# 3 Betriebssystem , wie lösche ich 2 davon ?



## Diego18 (15. November 2013)

*3 Betriebssystem , wie lösche ich 2 davon ?*

Hallo zusammen ich habe ein kleines Problem und zwar habe ich vor einiger Zeit Windows 8 auf meinem Rechner instaliert der damals noch Windows XP drauf hatte. Als ich es das aller erste mal versucht habe ging es irgendwie schief. Danach habe ich den Pc ausgemacht die windows 8 CD reingelegt und dann installiert dann hat es geklappt. Läuft auch alles gut und das Windows ist jetzt mittlerweile auf 8.1. Nun mein Problem wenn ich den Pc starte zeigt er mir oft alle 3 Betriebssysteme an sprich einmal 8.1 (was ich immer nutze) , dann das 8 was irgendwie nicht ging und mein altes XP. Nun will ich das alte 8 und XP Betriebssystem löschen weiß einer wie das geht ? Ich weiß das man es auch einstellen kann das ich zum Start des Windows dann nicht mehr zwischen den 3 Betriebssystemen auswählen muss. Ich will die beiden überflüssigen Betriebssyteme komplett von meinem Pc und meiner Festplatte löschen kann mir da einer helfen ? 

LG


----------



## Herbboy (15. November 2013)

Bei der Auswahl müsste unten so eine Zeile für die Einstellungen zu sehen sein, die man anklicken kann. Findest Du dort vlt. die Optionen?

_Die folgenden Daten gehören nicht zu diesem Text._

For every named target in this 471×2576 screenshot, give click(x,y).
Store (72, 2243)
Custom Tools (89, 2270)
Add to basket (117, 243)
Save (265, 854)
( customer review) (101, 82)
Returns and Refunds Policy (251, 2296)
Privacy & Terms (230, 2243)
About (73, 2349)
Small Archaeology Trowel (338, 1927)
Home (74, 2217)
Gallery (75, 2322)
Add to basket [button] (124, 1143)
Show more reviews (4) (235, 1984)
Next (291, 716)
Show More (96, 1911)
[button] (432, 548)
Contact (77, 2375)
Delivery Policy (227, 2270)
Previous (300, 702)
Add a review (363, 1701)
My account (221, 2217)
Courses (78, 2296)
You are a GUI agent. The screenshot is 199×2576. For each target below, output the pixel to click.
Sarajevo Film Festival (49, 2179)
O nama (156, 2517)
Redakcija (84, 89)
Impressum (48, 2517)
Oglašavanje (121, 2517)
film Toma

Hier wäre noch eine Anleitung bei Microsoft Entfernen einer zweiten Installation eines Windows-Betriebssystems von einer Partition


ODER win8 nochmal neu installieren und dabei dann aber auch c: formatieren. Hast Du denn ein rel. kleines c: nur für Windows, oder ist Dein C: sehr groß und beinhaltet auch alle möglichen wichtigen Daten usw. ?


----------



## Diego18 (15. November 2013)

Habe da mal geguckt aber nichts von löschen gefunden. Habe auch überlegt zu formatieren aber ich will nicht noch mal alles neu installieren :/
Also C und D sind bei mir beide gleich groß ca. 250 gb also jetzt nicht sehr riesig. Wenn ich auf C gehe habe ich da einmal Windows und einmal Windows Old kann ich den Windows old ordner löschen? Und wenn ich auf D gehe befindet sich da ebenfalls ein Windows Ordner. Ich denke dass der Windows 8.1 sich auf C befindet


----------



## Herbboy (15. November 2013)

Also, das einfache Löschen wird wohl nichts bringen, da die Windows-Versionen im Bootmenü mal erfasst wurden und da drinstehen. Es schadet aber sicher auch nicht, die alten Windows-Ordner zu löschen, da die nur benötigt werden, wenn man diese Version auch booten will. Anhand des Datums des Ordners müsstest Du sehen, welches der von 8.1 ist.


Versuch es mal mit der Anleitung von Microsoft.


----------



## Diego18 (15. November 2013)

Ok alles klar vielen dank


----------